Led by Brazier, the 10th Light Horse keep moving. Because the whole area has been dug out with sapping trenches, they are able to get within half a mile of Hill 60 without ever being seriously exposed to enemy fire. Then it becomes very tricky indeed. With a wretched squeal, one of the few mules they have goes down, but, mercifully, the rest get through to the trenches at the back of the hill. At 11.30 pm, the hardy South Australians of the 9th Light Horse show the 10th Light Horse how best to position themselves and give them fair warning that, come sun-up, there will likely be more shrapnel than they have ever seen before.

By the flickering light of exploding shells, the 10th Light Horse Regiment can now see just what they are truly facing. One man squints through the periscope to focus: the hill before them is covered in a fresh crop of corpses. The ones on top are the men of Monash's brigade, who have fallen just this afternoon. Lying underneath them are Indian, British and Gurkha soldiers, together with more from the New Zealand Mounted Rifle Brigade and the AIF's 5th Brigade, a terrifying testimony to all those who have tried to take the hill.

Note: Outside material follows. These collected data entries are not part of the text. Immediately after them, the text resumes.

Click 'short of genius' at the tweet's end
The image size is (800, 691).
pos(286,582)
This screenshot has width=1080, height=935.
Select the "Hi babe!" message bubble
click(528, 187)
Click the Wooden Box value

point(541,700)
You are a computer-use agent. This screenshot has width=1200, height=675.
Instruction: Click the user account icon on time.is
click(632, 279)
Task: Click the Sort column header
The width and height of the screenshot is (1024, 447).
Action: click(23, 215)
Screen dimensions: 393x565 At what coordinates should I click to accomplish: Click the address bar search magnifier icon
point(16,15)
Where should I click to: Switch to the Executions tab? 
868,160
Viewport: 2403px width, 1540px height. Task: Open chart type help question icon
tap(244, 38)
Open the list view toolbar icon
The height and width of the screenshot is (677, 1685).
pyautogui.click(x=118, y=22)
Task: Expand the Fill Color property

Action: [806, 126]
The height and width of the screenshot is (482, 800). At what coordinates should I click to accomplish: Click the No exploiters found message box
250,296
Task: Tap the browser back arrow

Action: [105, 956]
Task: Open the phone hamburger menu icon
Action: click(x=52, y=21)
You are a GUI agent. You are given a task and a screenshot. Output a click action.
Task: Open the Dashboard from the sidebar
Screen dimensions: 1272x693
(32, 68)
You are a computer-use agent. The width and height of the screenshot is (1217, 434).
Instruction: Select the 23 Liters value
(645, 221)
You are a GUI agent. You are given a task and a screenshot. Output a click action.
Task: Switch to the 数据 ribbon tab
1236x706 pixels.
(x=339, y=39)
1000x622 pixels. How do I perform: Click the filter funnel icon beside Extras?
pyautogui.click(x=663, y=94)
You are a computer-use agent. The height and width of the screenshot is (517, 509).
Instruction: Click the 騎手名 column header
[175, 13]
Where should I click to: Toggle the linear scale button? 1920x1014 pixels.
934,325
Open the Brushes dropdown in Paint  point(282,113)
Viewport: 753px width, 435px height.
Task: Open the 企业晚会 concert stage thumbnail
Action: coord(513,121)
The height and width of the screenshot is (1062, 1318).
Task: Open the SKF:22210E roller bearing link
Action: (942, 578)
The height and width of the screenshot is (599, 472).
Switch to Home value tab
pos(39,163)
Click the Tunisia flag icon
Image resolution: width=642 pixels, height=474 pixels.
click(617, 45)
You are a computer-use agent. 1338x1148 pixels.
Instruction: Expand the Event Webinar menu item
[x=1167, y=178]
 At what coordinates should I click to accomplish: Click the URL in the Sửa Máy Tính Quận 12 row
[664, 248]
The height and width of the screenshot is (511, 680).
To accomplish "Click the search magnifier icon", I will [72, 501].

The 9th and 10th Light Horse Regiment, it seems, are the last two units that Godley has to throw into the fray.

Meantime atop Hill 60, such as it is, Colonel Halil and his 1350 Turkish soldiers remain under severe pressure. The enemy has captured trenches at the bottom of the hill's slopes and are now within 300 yards of the summit. What is also clear is that Colonel Mustafa Kemal wants those trenches cleared at any cost. In his breast pocket, Halil has the last message from him:

I am waiting for the following news from you: ‘The enemy who entered our trenches have been destroyed, our soldiers have taken the enemy's trenches.'

Any other information you send me is unimportant.
9

And so the 160 men of the 10th Light Horse settle down in the bitterly cold night, waiting for the warmth of the rising sun, while being entirely unsure whether for some of them – perhaps many of them? – it will be the last sunrise they will ever see.

Even as they are settling in, the fighting goes on, and just next to them, twice the men of the 9th Light Horse make charges, using 50 men in each wave. In their last charge, they are wiped out to a man.

Allied and Turkish trench dispositions, Hill 60, 26 August 1915, after a map by C. E. W. Bean

28 AUGUST 1915, HILL 60, IN GODLEY WE TRUST

Sure enough, the following morning the shrapnel comes thick and fast, with one shell dropping right in the middle of the 10th Light Horse Regiment, but it miraculously fails to explode. Colonel Noel Brazier is not so lucky. Just after dawn, he is hit by a lead ball to his left eye, blinding him instantly. Though it looks like he will survive, he must be led away. Either way, his war is over. However, there is an upside, as he will later write: ‘Got shrapnel bullet in left eye and good bye to Antill and two wars.'
10

All the 10th Light Horse Regiment can do in the absence of an organised charge is dig themselves into their trenches more deeply, and this they do with some enthusiasm. At 3 pm that afternoon, however, word comes that General Godley has arrived and would like to see the 10th Light Horse Regiment's senior officers – a tad problematic as there are very few left.

In the end, the man who has taken over from Brazier, Major Jack Scott, an accountant from Katanning, Western Australia, summons Lieutenant Hugo Throssell, as well as a 33-year-old grazier by the name of Captain Phil Fry and 20-year-old Duntroon graduate Captain Horace Robertson, to join him in reporting to the General. Quickly, and staying low, they make their way to Godley's position, a safe distance back from the frontlines.

After they arrive, the General is not long in getting to the point: ‘A most difficult and important piece of work has to be done and you have been selected for it. You must take and hold a trench, the possession of which is absolutely essential to a big operation. Once you have it, you must hold on to it like grim death. The trench is about 80 or 90 yards away from where we now stand, and the ground between is flat and clear.'
11

Somehow, General Godley makes such light of it that, in spite of the yawning gap between their positions on the military hierarchy, Lieutenant Throssell just can't resist.